Overall, the characterization of the specific changes in the bacterial community composition suggests a high diversity of metabolic and niche-specific adaptations that allow these microorganisms to thrive and be successful in an extreme and dynamic environment. In particular, the analysis shows that the microbial community that inhabits site H0 is enriched in metabolic functions that maintain central carbon metabolism and growth in limited nutrient conditions, such as phosphate acquisition, D-arabinose degradation, l-idonate degradation among others. Furthermore, in H1 functions associated with glycogen biosynthesis and taurine degradation are primarily found, suggesting differences in energy supply during growth-limiting conditions [45] also detoxifying pathways seem to the critical, such as phenylmercury acetate degradation, linked to the rich geochemical nature of the wetland [46], thus reflecting the nature of the chemical availability in each site.

Also, in sites H4 and H3 the most enriched predicted metabolisms are associated with arsenate detoxification, as metalloids concentrations could be increased by deposition in this area of the Salar. This predictive analysis suggests that in site H3 the microbial community uses degradation of sulfur compounds as energy sources [47], also to cope with osmotic stress microorganisms found in this site seem to be synthesizing amino acid derivatives such as ectoine [48]. Finally, membrane cell biosynthesis, in the form of sphingolipids [49], and acid stress response [50] seem to be the more relevant functions in the communities that inhabit site H4. The metabolic predictions contribute to the hypothesis of the highly dynamic aspects of the microbial life in Salar de Huasco, where specialization can be a critical feature for survival in the poly-extreme environment.

These results contribute to the knowledge of the mechanisms that maintain this fragile ecosystem, where geographically close sites have different physicochemical and microbial communities, therefore changes in the diversity, structure, and composition of the shallow sediment bacterial community are driven by small-scale changes in geo-chemical characteristics such as arsenic and salt concentrations, pH influenced by seasonal variations which can affect each particular sampled site differently.
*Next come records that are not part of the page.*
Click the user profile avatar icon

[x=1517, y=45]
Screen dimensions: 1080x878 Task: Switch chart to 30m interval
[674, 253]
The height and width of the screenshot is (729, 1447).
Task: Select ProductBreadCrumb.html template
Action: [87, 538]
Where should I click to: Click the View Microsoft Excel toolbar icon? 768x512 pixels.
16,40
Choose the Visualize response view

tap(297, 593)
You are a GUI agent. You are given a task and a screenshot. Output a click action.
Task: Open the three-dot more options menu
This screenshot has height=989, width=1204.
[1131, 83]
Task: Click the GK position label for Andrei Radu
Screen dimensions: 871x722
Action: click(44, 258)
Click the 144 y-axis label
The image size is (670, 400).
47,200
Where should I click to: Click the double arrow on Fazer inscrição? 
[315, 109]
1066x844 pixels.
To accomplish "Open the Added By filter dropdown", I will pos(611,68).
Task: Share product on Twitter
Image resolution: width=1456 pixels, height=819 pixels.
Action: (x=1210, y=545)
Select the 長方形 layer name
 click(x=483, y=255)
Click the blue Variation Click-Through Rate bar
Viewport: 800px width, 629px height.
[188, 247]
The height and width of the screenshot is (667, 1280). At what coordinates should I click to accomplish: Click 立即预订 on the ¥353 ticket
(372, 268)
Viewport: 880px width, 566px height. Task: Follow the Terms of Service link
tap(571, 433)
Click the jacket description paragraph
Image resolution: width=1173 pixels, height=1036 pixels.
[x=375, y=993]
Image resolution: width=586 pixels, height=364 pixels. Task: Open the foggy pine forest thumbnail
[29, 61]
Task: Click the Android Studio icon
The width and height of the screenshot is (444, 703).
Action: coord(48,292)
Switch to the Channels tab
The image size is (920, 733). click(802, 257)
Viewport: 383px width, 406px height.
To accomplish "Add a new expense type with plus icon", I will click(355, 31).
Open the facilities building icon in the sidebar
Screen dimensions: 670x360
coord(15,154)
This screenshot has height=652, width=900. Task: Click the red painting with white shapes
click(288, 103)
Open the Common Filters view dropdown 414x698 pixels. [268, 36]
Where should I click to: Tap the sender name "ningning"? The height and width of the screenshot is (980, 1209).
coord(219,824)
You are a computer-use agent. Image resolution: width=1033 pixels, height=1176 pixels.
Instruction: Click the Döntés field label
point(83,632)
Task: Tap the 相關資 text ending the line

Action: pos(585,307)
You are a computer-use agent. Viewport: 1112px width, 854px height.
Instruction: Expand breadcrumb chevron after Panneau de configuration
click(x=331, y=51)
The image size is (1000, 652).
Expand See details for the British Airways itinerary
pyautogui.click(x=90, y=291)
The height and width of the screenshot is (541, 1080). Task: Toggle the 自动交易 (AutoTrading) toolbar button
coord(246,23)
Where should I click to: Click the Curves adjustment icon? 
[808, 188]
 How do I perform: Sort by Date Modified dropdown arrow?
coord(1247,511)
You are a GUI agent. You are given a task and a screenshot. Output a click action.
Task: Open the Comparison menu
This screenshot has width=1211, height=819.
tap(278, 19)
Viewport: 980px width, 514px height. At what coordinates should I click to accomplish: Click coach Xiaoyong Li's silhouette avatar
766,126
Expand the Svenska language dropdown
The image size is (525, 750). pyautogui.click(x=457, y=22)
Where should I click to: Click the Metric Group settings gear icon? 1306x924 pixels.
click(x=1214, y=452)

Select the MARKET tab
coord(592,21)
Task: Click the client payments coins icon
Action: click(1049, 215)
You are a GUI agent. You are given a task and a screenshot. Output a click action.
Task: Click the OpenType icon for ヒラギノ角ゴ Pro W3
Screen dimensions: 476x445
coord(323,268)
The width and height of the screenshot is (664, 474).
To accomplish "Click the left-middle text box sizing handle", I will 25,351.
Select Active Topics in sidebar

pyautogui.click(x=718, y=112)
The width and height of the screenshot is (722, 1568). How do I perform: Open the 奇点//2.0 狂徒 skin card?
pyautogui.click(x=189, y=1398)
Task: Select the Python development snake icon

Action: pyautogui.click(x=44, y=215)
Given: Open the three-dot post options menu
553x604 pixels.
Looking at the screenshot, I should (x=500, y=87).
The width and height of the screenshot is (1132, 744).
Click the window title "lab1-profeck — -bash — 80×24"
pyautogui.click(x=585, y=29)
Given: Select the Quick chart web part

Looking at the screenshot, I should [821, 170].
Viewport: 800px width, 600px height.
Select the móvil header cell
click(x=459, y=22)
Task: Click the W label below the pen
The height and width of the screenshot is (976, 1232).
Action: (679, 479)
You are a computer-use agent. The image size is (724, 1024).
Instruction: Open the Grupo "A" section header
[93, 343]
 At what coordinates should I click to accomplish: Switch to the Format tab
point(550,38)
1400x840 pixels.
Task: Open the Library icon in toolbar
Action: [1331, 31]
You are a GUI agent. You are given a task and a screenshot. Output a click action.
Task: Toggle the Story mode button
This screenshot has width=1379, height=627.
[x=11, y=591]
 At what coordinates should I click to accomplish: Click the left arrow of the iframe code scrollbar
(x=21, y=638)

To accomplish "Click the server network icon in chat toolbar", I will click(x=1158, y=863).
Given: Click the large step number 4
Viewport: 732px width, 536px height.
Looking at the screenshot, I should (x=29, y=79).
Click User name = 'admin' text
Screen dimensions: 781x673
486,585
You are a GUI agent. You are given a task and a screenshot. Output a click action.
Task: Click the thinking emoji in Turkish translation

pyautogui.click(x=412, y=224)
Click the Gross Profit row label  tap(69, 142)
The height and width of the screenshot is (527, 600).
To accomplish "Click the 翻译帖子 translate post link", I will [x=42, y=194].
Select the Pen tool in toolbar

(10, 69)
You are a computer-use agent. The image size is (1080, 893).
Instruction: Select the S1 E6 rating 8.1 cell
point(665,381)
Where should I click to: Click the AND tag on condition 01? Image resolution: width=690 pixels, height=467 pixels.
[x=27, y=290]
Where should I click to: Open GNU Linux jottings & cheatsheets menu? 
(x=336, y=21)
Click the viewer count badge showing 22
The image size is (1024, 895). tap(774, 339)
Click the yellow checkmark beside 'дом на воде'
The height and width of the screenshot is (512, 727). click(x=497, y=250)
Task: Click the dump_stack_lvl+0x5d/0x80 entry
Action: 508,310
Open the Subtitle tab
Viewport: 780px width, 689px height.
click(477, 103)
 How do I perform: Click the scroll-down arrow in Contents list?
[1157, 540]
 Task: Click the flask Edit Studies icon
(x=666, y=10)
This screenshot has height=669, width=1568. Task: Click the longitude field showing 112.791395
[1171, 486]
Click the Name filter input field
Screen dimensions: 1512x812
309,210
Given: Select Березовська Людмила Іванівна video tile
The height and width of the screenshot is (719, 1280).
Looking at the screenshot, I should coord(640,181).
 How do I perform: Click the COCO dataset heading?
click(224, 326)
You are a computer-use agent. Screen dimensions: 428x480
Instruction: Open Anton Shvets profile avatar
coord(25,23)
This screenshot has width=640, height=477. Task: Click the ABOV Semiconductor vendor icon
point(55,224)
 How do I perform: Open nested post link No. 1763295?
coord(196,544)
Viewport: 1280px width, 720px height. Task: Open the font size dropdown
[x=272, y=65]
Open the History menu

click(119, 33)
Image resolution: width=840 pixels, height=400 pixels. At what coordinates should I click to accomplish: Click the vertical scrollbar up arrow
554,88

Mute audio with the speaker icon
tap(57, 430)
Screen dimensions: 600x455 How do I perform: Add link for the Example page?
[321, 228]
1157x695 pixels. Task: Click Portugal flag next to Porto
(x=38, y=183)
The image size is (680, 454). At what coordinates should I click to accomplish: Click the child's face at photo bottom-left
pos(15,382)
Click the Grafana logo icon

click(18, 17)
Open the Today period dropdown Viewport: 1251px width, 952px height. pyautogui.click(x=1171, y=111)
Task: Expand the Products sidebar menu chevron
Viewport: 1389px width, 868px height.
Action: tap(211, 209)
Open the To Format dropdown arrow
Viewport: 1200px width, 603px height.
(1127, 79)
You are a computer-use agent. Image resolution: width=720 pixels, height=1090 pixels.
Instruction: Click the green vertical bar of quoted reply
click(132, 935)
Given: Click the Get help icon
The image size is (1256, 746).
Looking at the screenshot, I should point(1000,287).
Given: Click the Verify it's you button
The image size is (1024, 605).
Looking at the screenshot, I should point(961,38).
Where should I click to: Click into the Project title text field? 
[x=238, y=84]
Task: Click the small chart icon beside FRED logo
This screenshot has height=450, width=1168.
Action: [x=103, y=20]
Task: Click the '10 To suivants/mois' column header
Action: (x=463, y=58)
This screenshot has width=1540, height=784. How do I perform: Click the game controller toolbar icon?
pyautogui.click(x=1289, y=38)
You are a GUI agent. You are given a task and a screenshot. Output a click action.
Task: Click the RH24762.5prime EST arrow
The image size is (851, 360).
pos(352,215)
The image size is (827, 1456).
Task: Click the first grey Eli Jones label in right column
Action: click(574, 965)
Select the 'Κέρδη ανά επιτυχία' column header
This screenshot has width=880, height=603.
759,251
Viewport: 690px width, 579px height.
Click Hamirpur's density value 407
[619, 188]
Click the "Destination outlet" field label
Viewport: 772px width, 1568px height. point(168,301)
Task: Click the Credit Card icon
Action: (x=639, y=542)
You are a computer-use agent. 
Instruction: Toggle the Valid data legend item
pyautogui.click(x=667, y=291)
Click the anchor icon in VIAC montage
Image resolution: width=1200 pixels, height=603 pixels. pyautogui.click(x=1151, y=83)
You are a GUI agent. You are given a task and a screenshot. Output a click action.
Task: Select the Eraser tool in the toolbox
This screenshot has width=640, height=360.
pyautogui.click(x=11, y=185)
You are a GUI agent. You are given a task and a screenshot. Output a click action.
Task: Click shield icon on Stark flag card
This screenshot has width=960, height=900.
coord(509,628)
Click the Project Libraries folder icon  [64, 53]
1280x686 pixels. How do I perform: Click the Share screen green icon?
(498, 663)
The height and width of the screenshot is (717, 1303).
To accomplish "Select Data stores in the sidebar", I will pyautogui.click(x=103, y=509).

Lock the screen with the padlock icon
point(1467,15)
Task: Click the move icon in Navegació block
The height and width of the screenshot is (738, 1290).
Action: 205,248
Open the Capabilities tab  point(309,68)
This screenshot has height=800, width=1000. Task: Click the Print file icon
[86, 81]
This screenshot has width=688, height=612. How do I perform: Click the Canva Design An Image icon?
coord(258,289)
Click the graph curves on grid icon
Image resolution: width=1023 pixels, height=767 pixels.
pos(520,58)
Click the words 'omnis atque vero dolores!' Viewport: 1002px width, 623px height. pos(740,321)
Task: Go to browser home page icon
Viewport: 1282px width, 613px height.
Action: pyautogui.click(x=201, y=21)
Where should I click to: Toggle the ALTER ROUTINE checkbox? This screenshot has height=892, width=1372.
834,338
Broader studies including the use of geochemical markers, and an in-depth analysis of the dynamics of the biota and the abiotic parameters must be considered to further understand the dynamics that drive the great microbial diversity that is highly adapted but can be easily disturbed by climate changes and the mining industry.

Conclusion

The bacterial communities in Salar de Huasco are highly diverse and are susceptible to small-scale changes in geography as well as variations in seasonality, in particular water availability. In this study we evidenced changes in diversity associated with site collection and summer/winter seasons. Also, diversity is driven mainly by pH values, arsenic and NaCl concentrations, all parameters that are strongly related to the amount of rainfall and dissolved solutes. In terms of abundance important groups such as Cyanobacteria, Proteobacteria, and Bacteriodota are among the most abundant as well as the taxa that presents variations in seasonality. Finally, each site has a particular set of parameters that drive the composition of the community, including the indicator species, suggesting that the high diversity of the ecosystem is associated with different specialized communities that thrive in a relatively small geographical area.